Stored dataset records

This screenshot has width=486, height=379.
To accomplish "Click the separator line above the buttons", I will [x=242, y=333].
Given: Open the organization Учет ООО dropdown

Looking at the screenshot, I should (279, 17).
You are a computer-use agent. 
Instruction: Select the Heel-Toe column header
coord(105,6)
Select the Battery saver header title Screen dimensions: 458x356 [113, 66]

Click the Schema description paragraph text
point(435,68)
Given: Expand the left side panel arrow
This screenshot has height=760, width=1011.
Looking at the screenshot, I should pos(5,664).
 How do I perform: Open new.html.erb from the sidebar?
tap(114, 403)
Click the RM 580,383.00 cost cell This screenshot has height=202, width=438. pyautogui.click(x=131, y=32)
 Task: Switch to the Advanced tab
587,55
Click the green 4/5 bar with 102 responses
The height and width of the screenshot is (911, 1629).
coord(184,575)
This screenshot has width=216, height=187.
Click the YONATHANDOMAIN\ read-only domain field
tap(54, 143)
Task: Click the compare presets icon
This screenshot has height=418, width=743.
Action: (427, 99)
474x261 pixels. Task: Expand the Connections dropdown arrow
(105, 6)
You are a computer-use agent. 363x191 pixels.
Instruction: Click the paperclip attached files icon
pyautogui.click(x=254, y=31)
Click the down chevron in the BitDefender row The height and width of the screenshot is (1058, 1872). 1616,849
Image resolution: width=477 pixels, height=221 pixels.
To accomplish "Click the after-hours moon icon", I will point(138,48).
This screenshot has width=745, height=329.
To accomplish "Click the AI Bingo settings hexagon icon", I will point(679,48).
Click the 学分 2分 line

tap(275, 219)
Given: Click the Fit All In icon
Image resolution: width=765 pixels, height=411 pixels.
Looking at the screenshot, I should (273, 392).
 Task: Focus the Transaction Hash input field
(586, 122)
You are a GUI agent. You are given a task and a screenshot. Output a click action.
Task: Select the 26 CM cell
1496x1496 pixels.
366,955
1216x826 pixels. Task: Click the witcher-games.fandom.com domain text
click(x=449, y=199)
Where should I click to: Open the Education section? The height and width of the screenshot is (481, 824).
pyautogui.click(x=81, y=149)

> _What is required_
Output every one of the records above again, line for line and without any changes.

> _Full solution_
This screenshot has width=486, height=379.
To accomplish "Click the separator line above the buttons", I will [x=242, y=333].
Given: Open the organization Учет ООО dropdown

Looking at the screenshot, I should (279, 17).
You are a computer-use agent. 
Instruction: Select the Heel-Toe column header
coord(105,6)
Select the Battery saver header title Screen dimensions: 458x356 [113, 66]

Click the Schema description paragraph text
point(435,68)
Given: Expand the left side panel arrow
This screenshot has height=760, width=1011.
Looking at the screenshot, I should pos(5,664).
 How do I perform: Open new.html.erb from the sidebar?
tap(114, 403)
Click the RM 580,383.00 cost cell This screenshot has height=202, width=438. pyautogui.click(x=131, y=32)
 Task: Switch to the Advanced tab
587,55
Click the green 4/5 bar with 102 responses
The height and width of the screenshot is (911, 1629).
coord(184,575)
This screenshot has width=216, height=187.
Click the YONATHANDOMAIN\ read-only domain field
tap(54, 143)
Task: Click the compare presets icon
This screenshot has height=418, width=743.
Action: (427, 99)
474x261 pixels. Task: Expand the Connections dropdown arrow
(105, 6)
You are a computer-use agent. 363x191 pixels.
Instruction: Click the paperclip attached files icon
pyautogui.click(x=254, y=31)
Click the down chevron in the BitDefender row The height and width of the screenshot is (1058, 1872). 1616,849
Image resolution: width=477 pixels, height=221 pixels.
To accomplish "Click the after-hours moon icon", I will point(138,48).
This screenshot has width=745, height=329.
To accomplish "Click the AI Bingo settings hexagon icon", I will point(679,48).
Click the 学分 2分 line

tap(275, 219)
Given: Click the Fit All In icon
Image resolution: width=765 pixels, height=411 pixels.
Looking at the screenshot, I should (273, 392).
 Task: Focus the Transaction Hash input field
(586, 122)
You are a GUI agent. You are given a task and a screenshot. Output a click action.
Task: Select the 26 CM cell
1496x1496 pixels.
366,955
1216x826 pixels. Task: Click the witcher-games.fandom.com domain text
click(x=449, y=199)
Where should I click to: Open the Education section? The height and width of the screenshot is (481, 824).
pyautogui.click(x=81, y=149)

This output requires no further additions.